▶ _Data records_
- - -
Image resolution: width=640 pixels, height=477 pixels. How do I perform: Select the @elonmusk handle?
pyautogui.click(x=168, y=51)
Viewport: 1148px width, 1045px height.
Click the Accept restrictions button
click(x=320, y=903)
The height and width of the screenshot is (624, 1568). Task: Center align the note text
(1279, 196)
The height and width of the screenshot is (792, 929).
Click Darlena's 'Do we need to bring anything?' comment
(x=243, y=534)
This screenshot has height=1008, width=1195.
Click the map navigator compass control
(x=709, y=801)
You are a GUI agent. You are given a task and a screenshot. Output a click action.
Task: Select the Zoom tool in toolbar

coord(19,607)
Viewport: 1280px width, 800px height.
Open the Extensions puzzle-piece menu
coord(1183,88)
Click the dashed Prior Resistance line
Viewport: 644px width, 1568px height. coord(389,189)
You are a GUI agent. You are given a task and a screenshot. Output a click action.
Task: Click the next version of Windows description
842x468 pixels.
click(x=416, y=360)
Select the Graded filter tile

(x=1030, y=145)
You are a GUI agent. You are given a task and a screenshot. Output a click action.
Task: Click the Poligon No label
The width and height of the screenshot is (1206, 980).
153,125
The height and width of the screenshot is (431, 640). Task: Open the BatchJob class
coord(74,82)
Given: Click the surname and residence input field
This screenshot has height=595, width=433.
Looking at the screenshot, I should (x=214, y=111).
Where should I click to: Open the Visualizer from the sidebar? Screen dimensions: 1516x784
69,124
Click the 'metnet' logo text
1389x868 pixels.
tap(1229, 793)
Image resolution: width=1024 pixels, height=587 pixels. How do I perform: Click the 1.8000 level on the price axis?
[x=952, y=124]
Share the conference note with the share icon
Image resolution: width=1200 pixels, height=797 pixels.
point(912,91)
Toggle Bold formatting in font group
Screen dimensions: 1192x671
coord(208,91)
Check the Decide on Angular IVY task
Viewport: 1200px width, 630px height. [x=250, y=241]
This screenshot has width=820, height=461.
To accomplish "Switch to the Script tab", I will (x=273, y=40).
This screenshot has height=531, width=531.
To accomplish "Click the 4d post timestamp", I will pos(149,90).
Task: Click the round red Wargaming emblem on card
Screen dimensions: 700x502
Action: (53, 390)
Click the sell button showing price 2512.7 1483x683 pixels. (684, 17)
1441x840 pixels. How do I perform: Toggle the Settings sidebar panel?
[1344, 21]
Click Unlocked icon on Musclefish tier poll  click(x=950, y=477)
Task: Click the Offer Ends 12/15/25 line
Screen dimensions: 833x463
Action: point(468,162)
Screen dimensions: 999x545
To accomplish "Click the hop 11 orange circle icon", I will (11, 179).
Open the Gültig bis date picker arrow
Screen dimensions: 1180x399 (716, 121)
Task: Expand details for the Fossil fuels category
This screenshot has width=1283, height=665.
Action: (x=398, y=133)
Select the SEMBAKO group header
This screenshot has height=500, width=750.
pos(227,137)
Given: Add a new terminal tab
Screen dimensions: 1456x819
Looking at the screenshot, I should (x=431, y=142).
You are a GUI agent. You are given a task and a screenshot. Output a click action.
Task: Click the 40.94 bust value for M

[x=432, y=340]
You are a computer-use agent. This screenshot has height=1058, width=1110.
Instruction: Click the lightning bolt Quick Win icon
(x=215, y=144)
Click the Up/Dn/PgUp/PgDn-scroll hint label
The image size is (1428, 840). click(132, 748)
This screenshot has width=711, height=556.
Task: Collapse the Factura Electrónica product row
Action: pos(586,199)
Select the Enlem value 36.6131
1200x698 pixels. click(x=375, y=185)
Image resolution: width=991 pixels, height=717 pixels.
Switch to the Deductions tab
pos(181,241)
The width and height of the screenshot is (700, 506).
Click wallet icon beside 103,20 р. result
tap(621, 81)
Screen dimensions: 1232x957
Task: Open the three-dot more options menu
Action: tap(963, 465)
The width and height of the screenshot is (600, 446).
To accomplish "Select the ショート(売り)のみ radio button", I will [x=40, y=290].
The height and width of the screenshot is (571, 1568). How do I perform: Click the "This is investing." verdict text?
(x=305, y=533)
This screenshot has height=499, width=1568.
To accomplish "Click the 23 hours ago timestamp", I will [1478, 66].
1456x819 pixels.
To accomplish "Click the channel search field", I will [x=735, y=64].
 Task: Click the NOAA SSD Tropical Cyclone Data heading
- - -
▶ _Your objective_
Write out every line of the listing above word for word.

▶ _Result of this task_
Image resolution: width=640 pixels, height=477 pixels. How do I perform: Select the @elonmusk handle?
pyautogui.click(x=168, y=51)
Viewport: 1148px width, 1045px height.
Click the Accept restrictions button
click(x=320, y=903)
The height and width of the screenshot is (624, 1568). Task: Center align the note text
(1279, 196)
The height and width of the screenshot is (792, 929).
Click Darlena's 'Do we need to bring anything?' comment
(x=243, y=534)
This screenshot has height=1008, width=1195.
Click the map navigator compass control
(x=709, y=801)
You are a GUI agent. You are given a task and a screenshot. Output a click action.
Task: Select the Zoom tool in toolbar

coord(19,607)
Viewport: 1280px width, 800px height.
Open the Extensions puzzle-piece menu
coord(1183,88)
Click the dashed Prior Resistance line
Viewport: 644px width, 1568px height. coord(389,189)
You are a GUI agent. You are given a task and a screenshot. Output a click action.
Task: Click the next version of Windows description
842x468 pixels.
click(x=416, y=360)
Select the Graded filter tile

(x=1030, y=145)
You are a GUI agent. You are given a task and a screenshot. Output a click action.
Task: Click the Poligon No label
The width and height of the screenshot is (1206, 980).
153,125
The height and width of the screenshot is (431, 640). Task: Open the BatchJob class
coord(74,82)
Given: Click the surname and residence input field
This screenshot has height=595, width=433.
Looking at the screenshot, I should (x=214, y=111).
Where should I click to: Open the Visualizer from the sidebar? Screen dimensions: 1516x784
69,124
Click the 'metnet' logo text
1389x868 pixels.
tap(1229, 793)
Image resolution: width=1024 pixels, height=587 pixels. How do I perform: Click the 1.8000 level on the price axis?
[x=952, y=124]
Share the conference note with the share icon
Image resolution: width=1200 pixels, height=797 pixels.
point(912,91)
Toggle Bold formatting in font group
Screen dimensions: 1192x671
coord(208,91)
Check the Decide on Angular IVY task
Viewport: 1200px width, 630px height. [x=250, y=241]
This screenshot has width=820, height=461.
To accomplish "Switch to the Script tab", I will (x=273, y=40).
This screenshot has height=531, width=531.
To accomplish "Click the 4d post timestamp", I will pos(149,90).
Task: Click the round red Wargaming emblem on card
Screen dimensions: 700x502
Action: (53, 390)
Click the sell button showing price 2512.7 1483x683 pixels. (684, 17)
1441x840 pixels. How do I perform: Toggle the Settings sidebar panel?
[1344, 21]
Click Unlocked icon on Musclefish tier poll  click(x=950, y=477)
Task: Click the Offer Ends 12/15/25 line
Screen dimensions: 833x463
Action: point(468,162)
Screen dimensions: 999x545
To accomplish "Click the hop 11 orange circle icon", I will (11, 179).
Open the Gültig bis date picker arrow
Screen dimensions: 1180x399 (716, 121)
Task: Expand details for the Fossil fuels category
This screenshot has width=1283, height=665.
Action: (x=398, y=133)
Select the SEMBAKO group header
This screenshot has height=500, width=750.
pos(227,137)
Given: Add a new terminal tab
Screen dimensions: 1456x819
Looking at the screenshot, I should (x=431, y=142).
You are a GUI agent. You are given a task and a screenshot. Output a click action.
Task: Click the 40.94 bust value for M

[x=432, y=340]
You are a computer-use agent. This screenshot has height=1058, width=1110.
Instruction: Click the lightning bolt Quick Win icon
(x=215, y=144)
Click the Up/Dn/PgUp/PgDn-scroll hint label
The image size is (1428, 840). click(132, 748)
This screenshot has width=711, height=556.
Task: Collapse the Factura Electrónica product row
Action: pos(586,199)
Select the Enlem value 36.6131
1200x698 pixels. click(x=375, y=185)
Image resolution: width=991 pixels, height=717 pixels.
Switch to the Deductions tab
pos(181,241)
The width and height of the screenshot is (700, 506).
Click wallet icon beside 103,20 р. result
tap(621, 81)
Screen dimensions: 1232x957
Task: Open the three-dot more options menu
Action: tap(963, 465)
The width and height of the screenshot is (600, 446).
To accomplish "Select the ショート(売り)のみ radio button", I will [x=40, y=290].
The height and width of the screenshot is (571, 1568). How do I perform: Click the "This is investing." verdict text?
(x=305, y=533)
This screenshot has height=499, width=1568.
To accomplish "Click the 23 hours ago timestamp", I will [1478, 66].
1456x819 pixels.
To accomplish "Click the channel search field", I will [x=735, y=64].
 Task: Click the NOAA SSD Tropical Cyclone Data heading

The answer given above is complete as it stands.